=== GOAL ===
Rewrite the rows below, switching "setup link" to "setup guide" and keeping everything else unchanged. Leave out the pictures.
---- SOURCE RECORDS
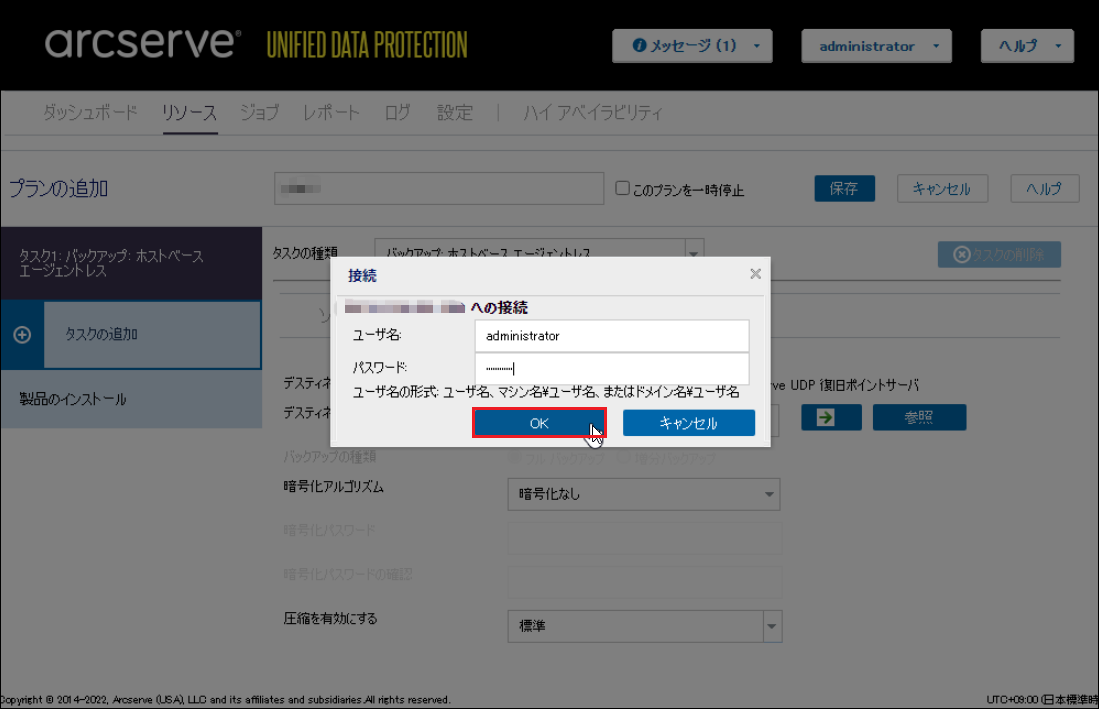This screenshot has height=709, width=1099.
Task: Open the ジョブ tab
Action: pos(260,113)
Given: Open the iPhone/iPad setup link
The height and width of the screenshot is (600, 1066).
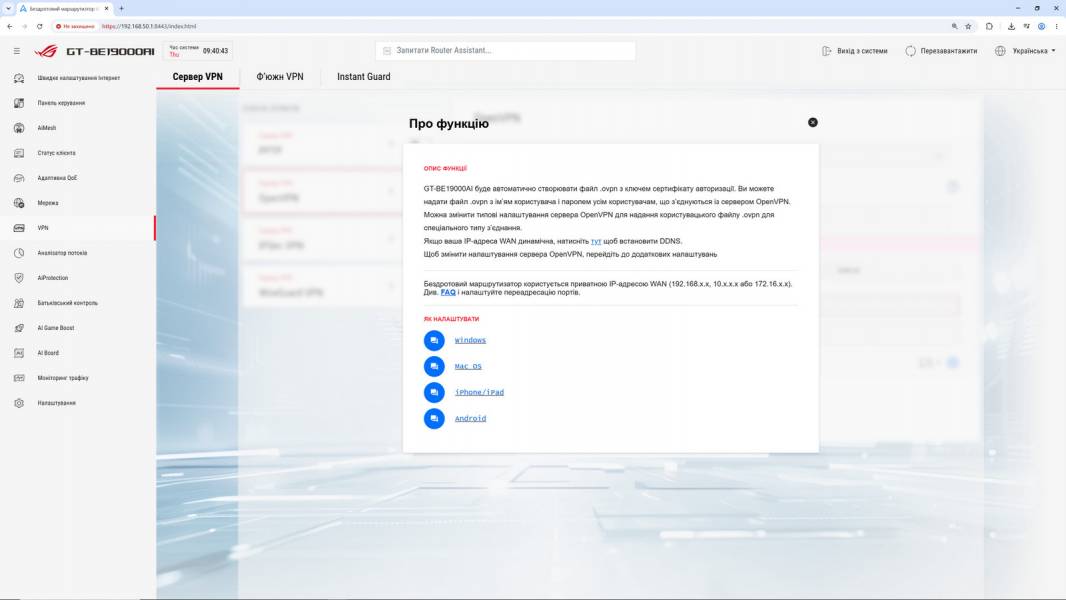Looking at the screenshot, I should (479, 392).
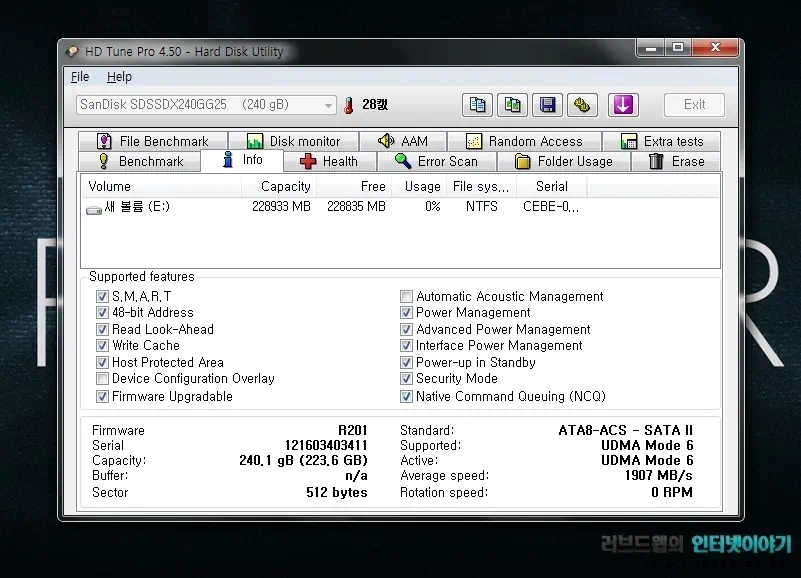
--------
=== RESULT OF THE EXERCISE ===
This screenshot has height=709, width=1099.
Task: Open the ジョブ tab
Action: pos(260,113)
Given: Open the iPhone/iPad setup guide
The height and width of the screenshot is (600, 1066).
Looking at the screenshot, I should (479, 392).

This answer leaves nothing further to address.